# What is being asked
The line that holds "British Rocker Top Hats (49, 1479)" marks the start. Return it and each following line through the end of the data, unchanged.

# Material for this task

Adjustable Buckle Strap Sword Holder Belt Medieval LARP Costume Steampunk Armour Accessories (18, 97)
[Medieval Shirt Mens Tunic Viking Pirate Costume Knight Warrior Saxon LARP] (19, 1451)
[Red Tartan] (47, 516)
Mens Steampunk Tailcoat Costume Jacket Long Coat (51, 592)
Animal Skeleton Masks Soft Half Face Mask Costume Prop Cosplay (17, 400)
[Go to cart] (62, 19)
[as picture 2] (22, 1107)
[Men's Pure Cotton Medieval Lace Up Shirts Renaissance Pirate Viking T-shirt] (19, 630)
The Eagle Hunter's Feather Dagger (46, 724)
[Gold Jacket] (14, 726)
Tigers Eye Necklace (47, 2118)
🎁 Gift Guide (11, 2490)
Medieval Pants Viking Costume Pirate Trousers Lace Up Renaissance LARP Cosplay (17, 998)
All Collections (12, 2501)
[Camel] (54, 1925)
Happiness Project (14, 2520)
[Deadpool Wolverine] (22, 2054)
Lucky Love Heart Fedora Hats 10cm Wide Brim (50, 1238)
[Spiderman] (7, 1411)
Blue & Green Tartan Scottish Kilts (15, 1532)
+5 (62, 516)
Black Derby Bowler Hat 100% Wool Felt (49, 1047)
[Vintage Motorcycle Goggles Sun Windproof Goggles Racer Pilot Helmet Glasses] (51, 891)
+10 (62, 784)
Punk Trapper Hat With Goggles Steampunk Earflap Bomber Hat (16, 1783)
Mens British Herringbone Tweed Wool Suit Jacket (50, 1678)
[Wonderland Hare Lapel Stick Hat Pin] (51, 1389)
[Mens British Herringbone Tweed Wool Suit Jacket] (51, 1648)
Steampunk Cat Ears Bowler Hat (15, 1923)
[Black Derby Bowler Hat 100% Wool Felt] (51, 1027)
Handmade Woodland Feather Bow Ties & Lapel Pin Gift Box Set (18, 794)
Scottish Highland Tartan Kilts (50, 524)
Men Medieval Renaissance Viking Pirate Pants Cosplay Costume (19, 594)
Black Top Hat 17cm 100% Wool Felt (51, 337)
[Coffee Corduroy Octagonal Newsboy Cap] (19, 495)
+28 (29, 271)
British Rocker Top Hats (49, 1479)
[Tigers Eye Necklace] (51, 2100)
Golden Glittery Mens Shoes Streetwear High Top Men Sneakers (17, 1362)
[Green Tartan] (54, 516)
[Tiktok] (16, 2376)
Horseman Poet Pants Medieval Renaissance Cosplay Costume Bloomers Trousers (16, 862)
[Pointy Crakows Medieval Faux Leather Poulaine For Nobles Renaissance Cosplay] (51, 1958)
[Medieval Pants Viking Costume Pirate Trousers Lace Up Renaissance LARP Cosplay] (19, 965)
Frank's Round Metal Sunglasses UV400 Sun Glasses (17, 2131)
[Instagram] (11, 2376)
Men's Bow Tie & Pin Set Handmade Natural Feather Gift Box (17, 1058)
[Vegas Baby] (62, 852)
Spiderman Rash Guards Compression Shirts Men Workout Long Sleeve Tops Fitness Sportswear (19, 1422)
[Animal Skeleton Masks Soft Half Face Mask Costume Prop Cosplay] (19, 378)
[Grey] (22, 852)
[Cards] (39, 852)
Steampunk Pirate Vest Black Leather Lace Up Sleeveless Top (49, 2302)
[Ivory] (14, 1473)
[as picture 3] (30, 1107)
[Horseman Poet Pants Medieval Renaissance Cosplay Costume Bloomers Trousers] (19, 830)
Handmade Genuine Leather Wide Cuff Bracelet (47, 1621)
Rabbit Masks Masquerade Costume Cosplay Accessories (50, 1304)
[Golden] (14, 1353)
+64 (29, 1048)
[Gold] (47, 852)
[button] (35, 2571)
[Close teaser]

# Solution to the exercise
British Rocker Top Hats (49, 1479)
[Tigers Eye Necklace] (51, 2100)
Golden Glittery Mens Shoes Streetwear High Top Men Sneakers (17, 1362)
[Green Tartan] (54, 516)
[Tiktok] (16, 2376)
Horseman Poet Pants Medieval Renaissance Cosplay Costume Bloomers Trousers (16, 862)
[Pointy Crakows Medieval Faux Leather Poulaine For Nobles Renaissance Cosplay] (51, 1958)
[Medieval Pants Viking Costume Pirate Trousers Lace Up Renaissance LARP Cosplay] (19, 965)
Frank's Round Metal Sunglasses UV400 Sun Glasses (17, 2131)
[Instagram] (11, 2376)
Men's Bow Tie & Pin Set Handmade Natural Feather Gift Box (17, 1058)
[Vegas Baby] (62, 852)
Spiderman Rash Guards Compression Shirts Men Workout Long Sleeve Tops Fitness Sportswear (19, 1422)
[Animal Skeleton Masks Soft Half Face Mask Costume Prop Cosplay] (19, 378)
[Grey] (22, 852)
[Cards] (39, 852)
Steampunk Pirate Vest Black Leather Lace Up Sleeveless Top (49, 2302)
[Ivory] (14, 1473)
[as picture 3] (30, 1107)
[Horseman Poet Pants Medieval Renaissance Cosplay Costume Bloomers Trousers] (19, 830)
Handmade Genuine Leather Wide Cuff Bracelet (47, 1621)
Rabbit Masks Masquerade Costume Cosplay Accessories (50, 1304)
[Golden] (14, 1353)
+64 (29, 1048)
[Gold] (47, 852)
[button] (35, 2571)
[Close teaser]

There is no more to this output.